Terobosan baru pemanfaatan teknologi kecerdasan buatan itu, katanya, merupakan yang pertama di Indonesia, sementara pemerintah daerah lainnya, bahkan termasuk kementerian/lembaga, masih mengandalkan proses lelang jabatan. Mekanisme lelang itu, menurutnya, muncul sebagai alternatif dari ketidakpercayaan kepada sistem, dan sesungguhnya tidak efektif dan efisien.
"Kementerian masih lelang--mohon maaf, ya. Provinsi lain, dan kota/kabupaten, masih lelang. Hanya satu di republik ini [yaitu Jawa Barat, yang menggunakan artificial intelligence]," ujarnya.
Cara kerja
Penggunaan teknologi kecerdasan buatan, Ridwan menjelaskan, memungkinkan setiap aparatur aparatur pemerintah di Jawa Barat dinilai oleh atasannya, koleganya, dan bawahannya. Mereka yang memiliki penilaian bagus hasilnya akan otomatis tampak yang ditandai dengan rangking penilaian tertinggi atau terbaik. Begitu pula sebaliknya.
Yang dinilai, antara lain kapasitas, kepintaran, dan kecerdasan di sumbu X; dan integritas serta kualitas kinerja di sumbu Y. Hasilnya terdapat sembilan kotak hasil penilaian: kalau di kiri bawah berarti si calon pejabat tidak memenuhi kualifikasi, sedangkan kalau di kiri atas berarti si kandidat dianggap pintar, cerdas, berintegritas, dan berkualitas.

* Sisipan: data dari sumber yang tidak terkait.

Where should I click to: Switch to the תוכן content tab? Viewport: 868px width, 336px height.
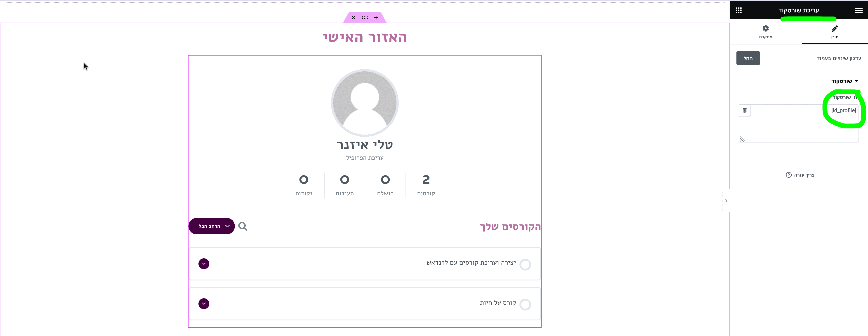click(835, 32)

"Hasil evaluasi inilah yang menjadi big data oleh komputer. Jadi, pada saat diperlukan: 'Hei, komputer, Gubernur Jabar butuh [kepala] dinas pendidikan'. Si komputer jawab sendiri: hasil evaluasinya keluar tiga nama kandidat di box 9, yang dievaluasi harian, muncul tiga nama," katanya.
Model seperti itu, menurut Ridwan, jauh akurat dan objektif, tidak seperti metode lama yang memungkin seorang pejabat dinilai baik oleh pimpinannya tetapi dia ternyata menindas aparatur di bawahnya. "Misalnya, ada kepala dinas, di mata gubernur bagus, tapi nginjek--ABS (asal bapak senang). Kalau enggak ada evaluasi dari bawah, kan enggak ketahuan."
"Nah, kalau ada evaluasi 360 derajat, ketahuan semua: bagus kata atas, bagus kata temennya/kolega, dan harus bagus juga kata bawahan," ujarnya, menjelaskan keunggulan metode teknologi kecerdasan buatan.